The Historic England blue plaque on the front of the Enfield branch of Barclays Bank reads LIVES MADE MUCH EASIER. It celebrates the world’s first cashpoint, unveiled on June 27, 1967. Pure coincidence, of course, that a FCA Dear CEO letter entitled FCA priorities for payments portfolio firms, containing the line “We have seen weaknesses in some firms’ technological resilience” landed just a few days after an IT outage at Barclays, which started on the last Friday of January.
It’s doubtful Barclays were uppermost in the FCA’s thinking when issuing the letter, but lives were not made much easier over the few days of the outage.
Reg Varney, from the vintage UK TV sitcom On the Buses, carried out the unveiling duties of the new cashpoint and was therefore credited with being the first person to use one. Barclays Bank was doing its bit to forge Britain into what the Prime Minister of the day, Harold Wilson, hoped would be the new technological age that would lead to economic growth.

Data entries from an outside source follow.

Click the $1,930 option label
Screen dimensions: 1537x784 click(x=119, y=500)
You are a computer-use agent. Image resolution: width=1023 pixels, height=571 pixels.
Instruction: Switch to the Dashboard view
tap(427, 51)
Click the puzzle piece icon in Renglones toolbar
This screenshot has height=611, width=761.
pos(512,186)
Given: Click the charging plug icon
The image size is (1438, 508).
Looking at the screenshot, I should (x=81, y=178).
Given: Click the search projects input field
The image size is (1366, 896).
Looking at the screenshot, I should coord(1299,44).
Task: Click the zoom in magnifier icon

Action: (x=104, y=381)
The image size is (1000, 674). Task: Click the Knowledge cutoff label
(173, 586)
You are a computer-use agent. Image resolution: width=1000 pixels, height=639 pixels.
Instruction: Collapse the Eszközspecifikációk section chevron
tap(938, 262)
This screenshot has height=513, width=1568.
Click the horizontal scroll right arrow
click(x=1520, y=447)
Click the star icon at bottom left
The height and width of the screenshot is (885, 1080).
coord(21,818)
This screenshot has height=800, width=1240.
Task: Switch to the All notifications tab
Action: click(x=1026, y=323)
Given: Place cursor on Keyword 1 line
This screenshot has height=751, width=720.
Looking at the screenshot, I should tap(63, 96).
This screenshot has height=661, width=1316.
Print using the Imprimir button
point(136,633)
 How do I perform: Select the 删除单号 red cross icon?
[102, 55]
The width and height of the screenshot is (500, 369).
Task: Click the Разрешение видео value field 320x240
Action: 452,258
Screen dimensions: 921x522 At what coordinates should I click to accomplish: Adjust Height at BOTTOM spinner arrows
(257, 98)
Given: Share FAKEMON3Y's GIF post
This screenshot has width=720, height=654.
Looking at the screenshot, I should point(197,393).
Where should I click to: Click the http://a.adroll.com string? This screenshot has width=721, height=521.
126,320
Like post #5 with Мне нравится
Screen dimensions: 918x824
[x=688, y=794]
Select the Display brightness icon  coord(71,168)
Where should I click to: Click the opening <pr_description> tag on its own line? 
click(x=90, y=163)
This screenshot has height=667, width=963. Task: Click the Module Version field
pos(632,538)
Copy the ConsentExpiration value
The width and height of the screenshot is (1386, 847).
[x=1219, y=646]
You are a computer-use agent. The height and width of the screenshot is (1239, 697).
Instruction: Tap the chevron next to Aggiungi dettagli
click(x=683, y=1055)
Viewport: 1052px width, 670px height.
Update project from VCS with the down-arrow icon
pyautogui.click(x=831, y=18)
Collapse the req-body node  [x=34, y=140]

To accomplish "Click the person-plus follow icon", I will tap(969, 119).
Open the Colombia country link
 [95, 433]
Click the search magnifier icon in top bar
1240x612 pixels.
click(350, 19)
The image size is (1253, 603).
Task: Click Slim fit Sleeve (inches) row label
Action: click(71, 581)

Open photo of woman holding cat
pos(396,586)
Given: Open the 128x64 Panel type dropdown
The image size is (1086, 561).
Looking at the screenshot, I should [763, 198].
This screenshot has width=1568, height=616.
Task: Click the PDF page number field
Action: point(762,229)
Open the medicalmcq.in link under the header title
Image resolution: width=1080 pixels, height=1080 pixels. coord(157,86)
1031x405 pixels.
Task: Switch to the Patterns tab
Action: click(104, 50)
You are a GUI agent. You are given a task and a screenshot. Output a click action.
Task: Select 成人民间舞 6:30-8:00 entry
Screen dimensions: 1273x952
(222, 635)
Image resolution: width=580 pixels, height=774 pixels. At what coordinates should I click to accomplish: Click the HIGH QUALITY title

While it would be fair to say On The Buses didn’t represent any sort of British cultural highpoint, the (Automatic Teller Machine (ATM)) has proved far more successful, with over three million estimated to be in operation worldwide. Competition drives innovation and innovation drives growth. This was relevant 58 years ago and is recognisable and relevant within the FCA’s Dear CEO letter, which aligns with this Government’s growth agenda, as well as the need to protect consumers and market integrity.
Drive for growth
Growth, consumer protection, and market integrity aren’t always good friends, and perhaps that’s always been the case. From the early adopters of the printing press, which could create more books, more cheaply and increased the sharing of knowledge, but was also used to spread ideas, which led to revolts and wars, to latter day Amazon, which made buying goods oh so easy, but has been criticised for its tax structures and anti-competitive business practices.
Closer to the regulatory world we live in, last year’s Starling Bank fine pulls this into sharp focus. The UK’s 2020 National Risk Assessment of Money Laundering and Terrorist Financing raised the risk that criminals may be attracted to the fast on-boarding process that challenger banks offered, particularly when setting up money mule accounts.
Starling Bank’s drive for growth, through increased customer numbers, created a near frictionless customer on-boarding experience, but in doing so basic hygiene factors were a distant secondary consideration; only screening customers against a fraction of the full list of those subject to financial sanctions and not testing and calibrating its screening systems. Augmenting their difficulties, appeared to be a lack of experience from senior management as to their regulatory responsibilities.
Innovating and looking after customer interests should go hand in hand.
FCA expectations
The FCA letter lays out to CEOs three outcomes expected of their respective firms. The first outcome reiterates the regulators’ support for innovation in the interest of consumers and markets, but also highlights the results of their recent multi-firm work, identifying that a significant proportion of firms had more to do in implementing the Consumer Duty requirements.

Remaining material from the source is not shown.